In Brazil, about 20 percent of adults are illiterate. Yet prior to the late ’90s, votes were cast via paper ballots with only written instructions, and citizens had to write down their vote. In 1998, the government rolled out electronic voting technology using visual aids that were much simpler to understand. Fujiwara (2015) studies the impact of this new technology on the 1998 elections when the devices were first rolled out. He exploits the fact that, due to a limited supply of devices, the technology was only used in municipalities with at least 40,500 registered voters, according to 1996 voter rolls.
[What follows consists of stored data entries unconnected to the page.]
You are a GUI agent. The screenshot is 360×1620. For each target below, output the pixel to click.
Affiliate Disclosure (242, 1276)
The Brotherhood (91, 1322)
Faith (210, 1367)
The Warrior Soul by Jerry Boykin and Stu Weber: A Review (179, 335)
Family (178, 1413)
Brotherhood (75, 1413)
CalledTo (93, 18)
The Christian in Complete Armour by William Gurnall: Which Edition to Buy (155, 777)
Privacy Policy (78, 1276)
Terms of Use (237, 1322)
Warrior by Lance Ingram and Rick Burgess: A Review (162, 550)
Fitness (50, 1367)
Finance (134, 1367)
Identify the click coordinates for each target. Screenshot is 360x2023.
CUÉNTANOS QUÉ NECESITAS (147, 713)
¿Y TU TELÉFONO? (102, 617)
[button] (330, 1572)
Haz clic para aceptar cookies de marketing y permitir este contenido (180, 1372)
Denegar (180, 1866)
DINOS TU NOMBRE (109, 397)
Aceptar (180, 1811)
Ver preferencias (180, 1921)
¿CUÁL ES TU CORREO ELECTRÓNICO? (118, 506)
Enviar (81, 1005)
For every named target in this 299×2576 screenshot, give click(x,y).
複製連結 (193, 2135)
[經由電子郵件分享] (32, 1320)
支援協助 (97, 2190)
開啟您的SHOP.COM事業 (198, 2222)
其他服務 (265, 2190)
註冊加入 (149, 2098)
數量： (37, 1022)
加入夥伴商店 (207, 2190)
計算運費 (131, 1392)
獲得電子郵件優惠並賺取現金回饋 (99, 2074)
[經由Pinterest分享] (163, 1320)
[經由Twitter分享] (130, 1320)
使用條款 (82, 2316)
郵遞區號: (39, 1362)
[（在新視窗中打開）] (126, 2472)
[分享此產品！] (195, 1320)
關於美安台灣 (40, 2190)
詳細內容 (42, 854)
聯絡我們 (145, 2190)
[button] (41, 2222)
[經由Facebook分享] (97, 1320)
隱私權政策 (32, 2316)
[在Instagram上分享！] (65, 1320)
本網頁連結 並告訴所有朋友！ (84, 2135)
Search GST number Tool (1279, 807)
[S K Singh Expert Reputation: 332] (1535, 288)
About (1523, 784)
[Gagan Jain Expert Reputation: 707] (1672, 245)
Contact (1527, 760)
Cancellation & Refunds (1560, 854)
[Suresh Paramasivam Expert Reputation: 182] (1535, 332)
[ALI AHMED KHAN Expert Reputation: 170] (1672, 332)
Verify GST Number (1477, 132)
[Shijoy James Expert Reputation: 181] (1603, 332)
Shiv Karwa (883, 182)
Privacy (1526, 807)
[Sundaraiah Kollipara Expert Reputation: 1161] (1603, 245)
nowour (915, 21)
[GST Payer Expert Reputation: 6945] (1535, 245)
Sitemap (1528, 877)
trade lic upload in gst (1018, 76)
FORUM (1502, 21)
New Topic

To analyze the data, you will need to install a new package. Enter into STATA
search rdrobust, all, and then click on
st0366 from http://www.stata-journal.com/software/sj14-4
to install. Use describe to figure out which of the variables in the dataset are needed in the problems below.
1. Initially, our main outcome of interest will be the number of valid votes cast, with the theory being that with a more understandable voting technology, fewer flawed ballots will be submitted.
(a) Define the population model.
(b) Assess the plausibility of the RD identification conditions.
(c) Interpret the RD estimand, and discuss its relevance for the question being studied.
2. Let’s begin our analysis with the most basic RD graph, plotting the outcome against the running variable.
(a) Consider the subsample of observations for which the running variable is between 4500 and 100,000. Using twoway, graph this subsample on a scat- terplot along with a quadratic best fit line on each side of the discontinuity using qfit. Also display a vertical line at the discontinuity using the xline option.1
(b) From the result in the previous question, it might not surprise you to learn that most papers don’t display the raw data like that. Instead, they divide the outcome into bins and plot the average outcome within each bin to get a cleaner graph. Let x be the running variable.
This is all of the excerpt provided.